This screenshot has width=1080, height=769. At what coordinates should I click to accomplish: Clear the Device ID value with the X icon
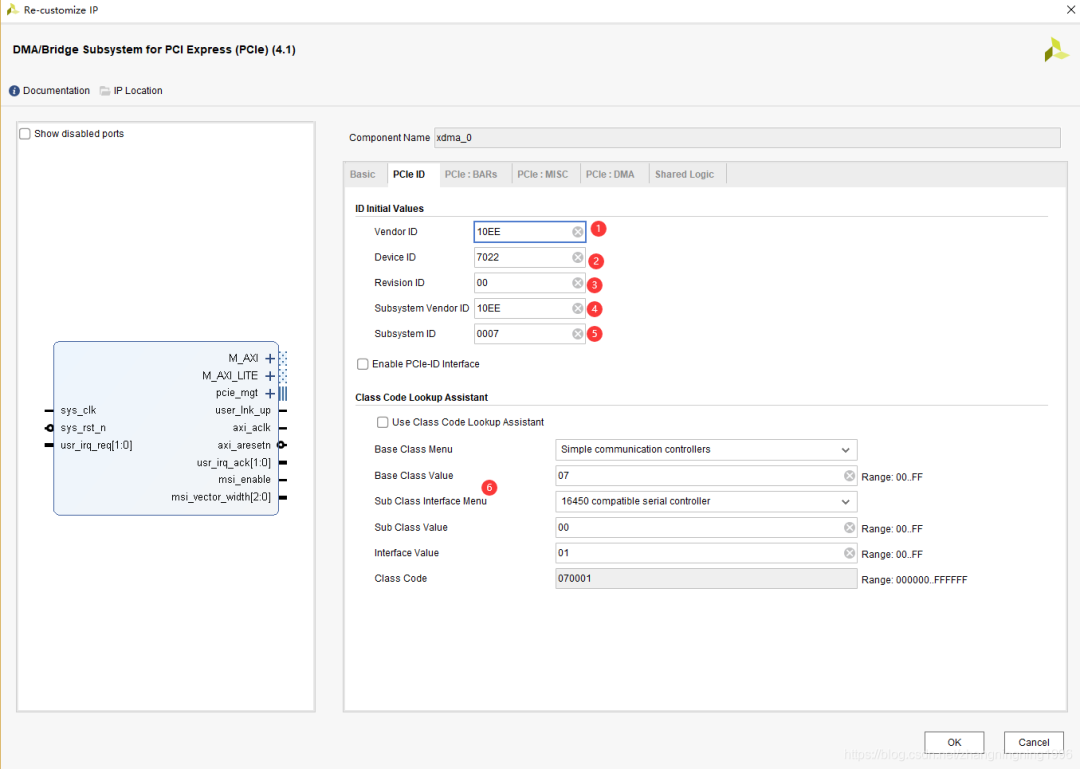point(577,258)
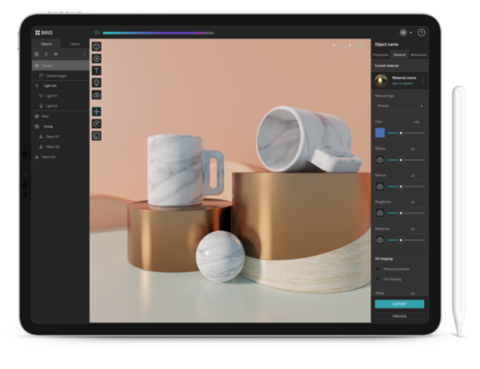Viewport: 480px width, 369px height.
Task: Select the Scale tool icon
Action: [97, 136]
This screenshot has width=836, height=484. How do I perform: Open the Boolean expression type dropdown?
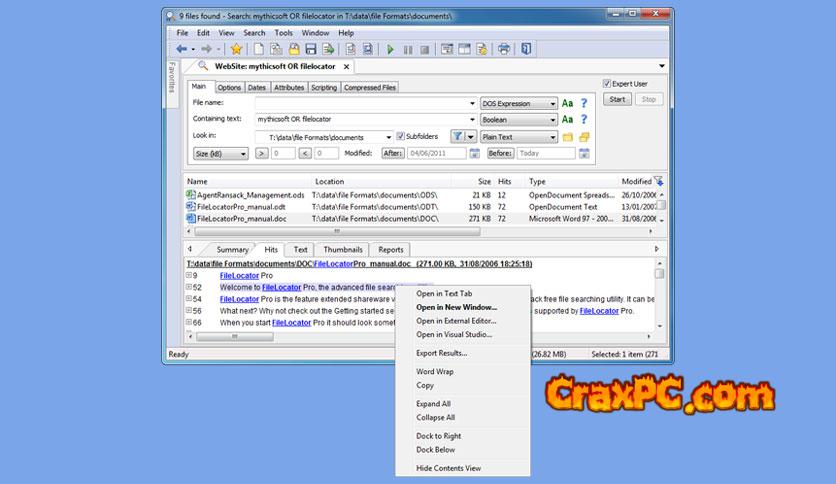tap(519, 120)
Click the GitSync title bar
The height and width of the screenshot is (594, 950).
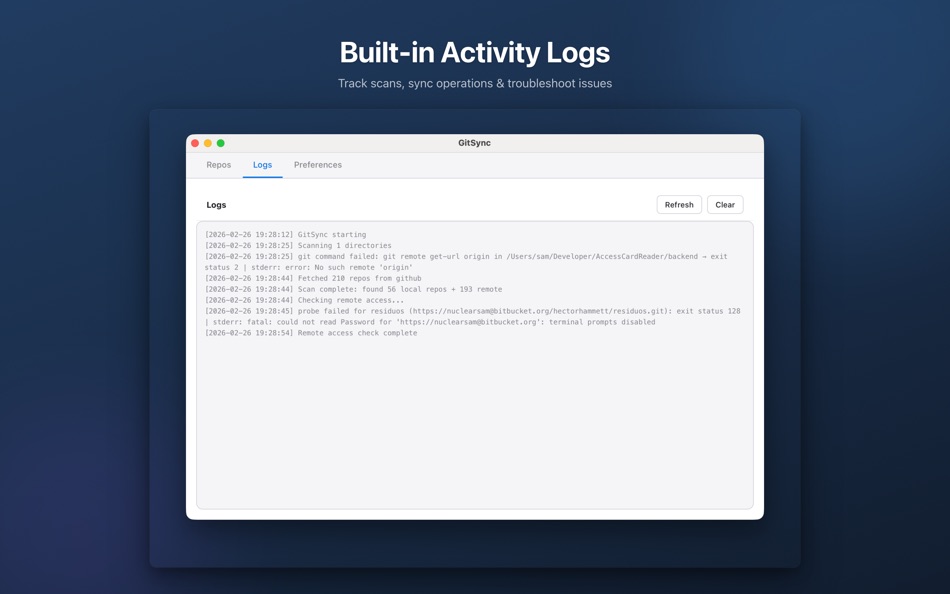pos(474,142)
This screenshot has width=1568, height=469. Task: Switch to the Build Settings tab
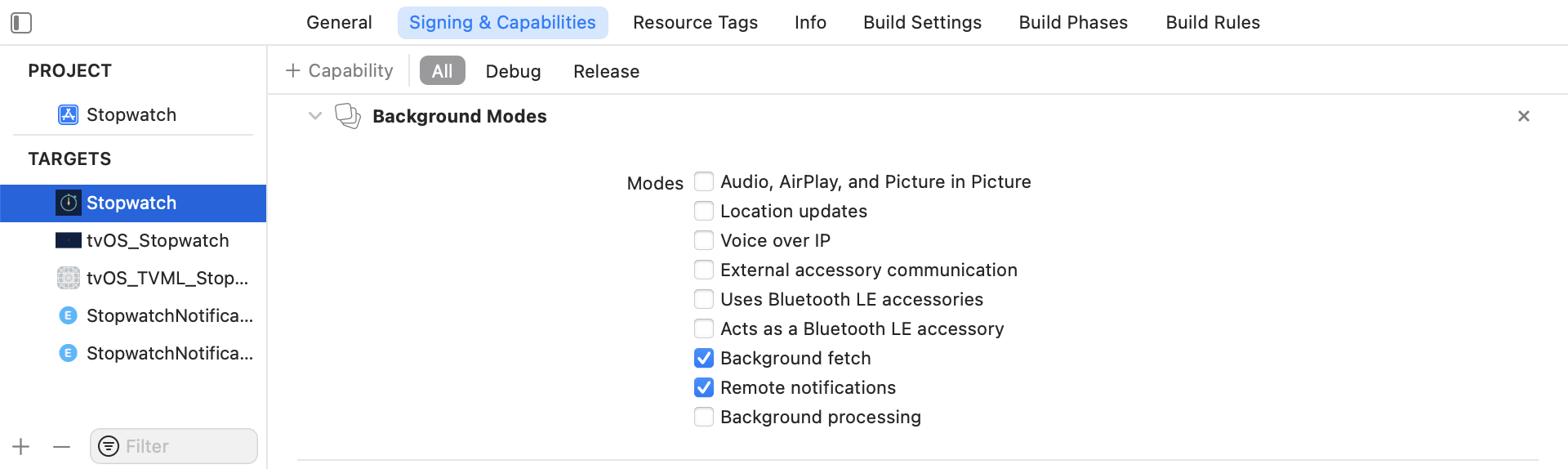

EXERCISE REQUIREMENTS:
Output the material above exactly, without pictures.

RESULT OF THE EXERCISE:
This screenshot has width=1080, height=769. At what coordinates should I click to accomplish: Clear the Device ID value with the X icon
point(577,258)
Viewport: 480px width, 369px height.
Task: Select the Scale tool icon
Action: [97, 136]
This screenshot has width=836, height=484. How do I perform: Open the Boolean expression type dropdown?
tap(519, 120)
Click the GitSync title bar
The height and width of the screenshot is (594, 950).
pos(474,142)
This screenshot has width=1568, height=469. Task: Switch to the Build Settings tab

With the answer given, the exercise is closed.